**AIM:** Copy out the lines of the records below, beginning with the line containing "Hakkımızda (35, 809)" and continuing through the line containing "Çerez Politikası (83, 820)", both included.

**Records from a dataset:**

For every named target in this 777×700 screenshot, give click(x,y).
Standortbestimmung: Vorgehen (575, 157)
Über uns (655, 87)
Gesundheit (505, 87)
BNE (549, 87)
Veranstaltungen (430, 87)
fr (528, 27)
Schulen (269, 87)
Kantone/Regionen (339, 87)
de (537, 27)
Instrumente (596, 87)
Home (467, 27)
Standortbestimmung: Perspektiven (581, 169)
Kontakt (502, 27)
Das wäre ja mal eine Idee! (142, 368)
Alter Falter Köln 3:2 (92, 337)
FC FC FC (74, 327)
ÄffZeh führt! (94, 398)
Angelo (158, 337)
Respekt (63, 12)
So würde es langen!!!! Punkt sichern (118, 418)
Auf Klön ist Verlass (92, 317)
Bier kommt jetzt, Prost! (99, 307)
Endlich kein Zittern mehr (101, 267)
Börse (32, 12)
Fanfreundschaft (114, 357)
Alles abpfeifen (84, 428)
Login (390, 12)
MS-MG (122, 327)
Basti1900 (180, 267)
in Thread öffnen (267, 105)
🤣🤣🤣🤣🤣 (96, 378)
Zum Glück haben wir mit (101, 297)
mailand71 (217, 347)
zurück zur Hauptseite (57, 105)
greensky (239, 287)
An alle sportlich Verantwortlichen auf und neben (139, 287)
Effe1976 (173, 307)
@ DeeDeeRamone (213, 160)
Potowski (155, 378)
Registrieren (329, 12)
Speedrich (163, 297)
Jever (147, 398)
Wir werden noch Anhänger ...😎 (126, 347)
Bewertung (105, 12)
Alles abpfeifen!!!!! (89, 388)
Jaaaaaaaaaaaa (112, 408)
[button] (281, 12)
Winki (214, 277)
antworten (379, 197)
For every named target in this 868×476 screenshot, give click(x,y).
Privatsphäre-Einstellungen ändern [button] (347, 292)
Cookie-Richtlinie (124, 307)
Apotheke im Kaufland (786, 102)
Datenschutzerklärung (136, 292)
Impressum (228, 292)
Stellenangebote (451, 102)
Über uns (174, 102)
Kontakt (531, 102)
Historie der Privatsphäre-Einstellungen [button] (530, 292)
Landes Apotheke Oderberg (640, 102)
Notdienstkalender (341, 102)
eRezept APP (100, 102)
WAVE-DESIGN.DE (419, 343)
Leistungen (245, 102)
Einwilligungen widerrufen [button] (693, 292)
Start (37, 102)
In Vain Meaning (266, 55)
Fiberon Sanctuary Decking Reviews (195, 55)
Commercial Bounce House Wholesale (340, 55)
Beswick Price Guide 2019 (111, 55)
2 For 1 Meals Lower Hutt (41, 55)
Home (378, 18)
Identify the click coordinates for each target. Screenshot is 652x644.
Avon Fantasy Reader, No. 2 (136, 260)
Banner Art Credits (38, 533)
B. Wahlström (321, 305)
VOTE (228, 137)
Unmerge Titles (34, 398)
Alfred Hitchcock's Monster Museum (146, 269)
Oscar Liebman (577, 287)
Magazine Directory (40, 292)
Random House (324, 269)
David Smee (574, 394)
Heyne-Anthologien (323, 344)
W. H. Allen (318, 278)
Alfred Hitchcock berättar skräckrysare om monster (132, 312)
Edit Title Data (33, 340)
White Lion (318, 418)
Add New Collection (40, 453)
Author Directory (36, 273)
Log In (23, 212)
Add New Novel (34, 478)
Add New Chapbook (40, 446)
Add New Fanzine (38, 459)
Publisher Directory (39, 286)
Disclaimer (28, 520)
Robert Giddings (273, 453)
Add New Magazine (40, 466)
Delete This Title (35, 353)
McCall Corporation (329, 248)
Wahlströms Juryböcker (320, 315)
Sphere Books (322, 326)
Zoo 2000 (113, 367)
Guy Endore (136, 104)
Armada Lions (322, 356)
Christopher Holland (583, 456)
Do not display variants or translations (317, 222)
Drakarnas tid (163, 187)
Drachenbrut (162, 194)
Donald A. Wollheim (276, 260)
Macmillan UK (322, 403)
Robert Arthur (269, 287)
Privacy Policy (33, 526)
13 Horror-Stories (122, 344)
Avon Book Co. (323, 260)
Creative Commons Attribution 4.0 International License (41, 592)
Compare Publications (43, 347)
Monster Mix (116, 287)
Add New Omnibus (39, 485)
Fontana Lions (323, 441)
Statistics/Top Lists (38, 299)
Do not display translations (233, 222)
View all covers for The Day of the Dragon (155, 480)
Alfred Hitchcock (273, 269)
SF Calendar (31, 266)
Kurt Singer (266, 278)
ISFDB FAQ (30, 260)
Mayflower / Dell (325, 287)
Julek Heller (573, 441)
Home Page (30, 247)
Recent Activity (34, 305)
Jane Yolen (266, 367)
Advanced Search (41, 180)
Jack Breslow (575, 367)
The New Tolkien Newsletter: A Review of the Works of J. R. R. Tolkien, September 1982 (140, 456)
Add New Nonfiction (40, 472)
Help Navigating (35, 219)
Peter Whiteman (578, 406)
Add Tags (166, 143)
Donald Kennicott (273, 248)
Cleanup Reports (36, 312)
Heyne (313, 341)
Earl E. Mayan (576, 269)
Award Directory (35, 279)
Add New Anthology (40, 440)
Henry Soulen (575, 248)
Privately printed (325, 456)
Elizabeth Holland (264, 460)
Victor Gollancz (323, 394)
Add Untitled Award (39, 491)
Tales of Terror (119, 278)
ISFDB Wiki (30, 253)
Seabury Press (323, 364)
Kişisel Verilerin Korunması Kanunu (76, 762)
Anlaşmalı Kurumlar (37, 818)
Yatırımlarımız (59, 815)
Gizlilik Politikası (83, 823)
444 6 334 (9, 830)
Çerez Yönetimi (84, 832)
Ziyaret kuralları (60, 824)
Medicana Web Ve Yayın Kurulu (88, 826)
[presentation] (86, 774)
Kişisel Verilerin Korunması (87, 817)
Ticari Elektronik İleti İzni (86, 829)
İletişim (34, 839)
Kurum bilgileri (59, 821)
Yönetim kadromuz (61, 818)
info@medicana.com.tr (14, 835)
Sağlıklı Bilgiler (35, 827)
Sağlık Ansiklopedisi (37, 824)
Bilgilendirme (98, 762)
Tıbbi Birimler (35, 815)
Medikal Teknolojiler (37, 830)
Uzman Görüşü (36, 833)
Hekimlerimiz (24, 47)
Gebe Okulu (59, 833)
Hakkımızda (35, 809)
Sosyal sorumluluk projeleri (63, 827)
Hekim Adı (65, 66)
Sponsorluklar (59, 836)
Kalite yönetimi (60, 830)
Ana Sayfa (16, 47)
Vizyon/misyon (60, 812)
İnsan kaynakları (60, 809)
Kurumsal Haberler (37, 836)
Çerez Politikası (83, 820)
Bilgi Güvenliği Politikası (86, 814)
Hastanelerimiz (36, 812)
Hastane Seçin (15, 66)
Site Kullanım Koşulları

**CORRECT RESULT:**
Hakkımızda (35, 809)
Sosyal sorumluluk projeleri (63, 827)
Hekim Adı (65, 66)
Sponsorluklar (59, 836)
Kalite yönetimi (60, 830)
Ana Sayfa (16, 47)
Vizyon/misyon (60, 812)
İnsan kaynakları (60, 809)
Kurumsal Haberler (37, 836)
Çerez Politikası (83, 820)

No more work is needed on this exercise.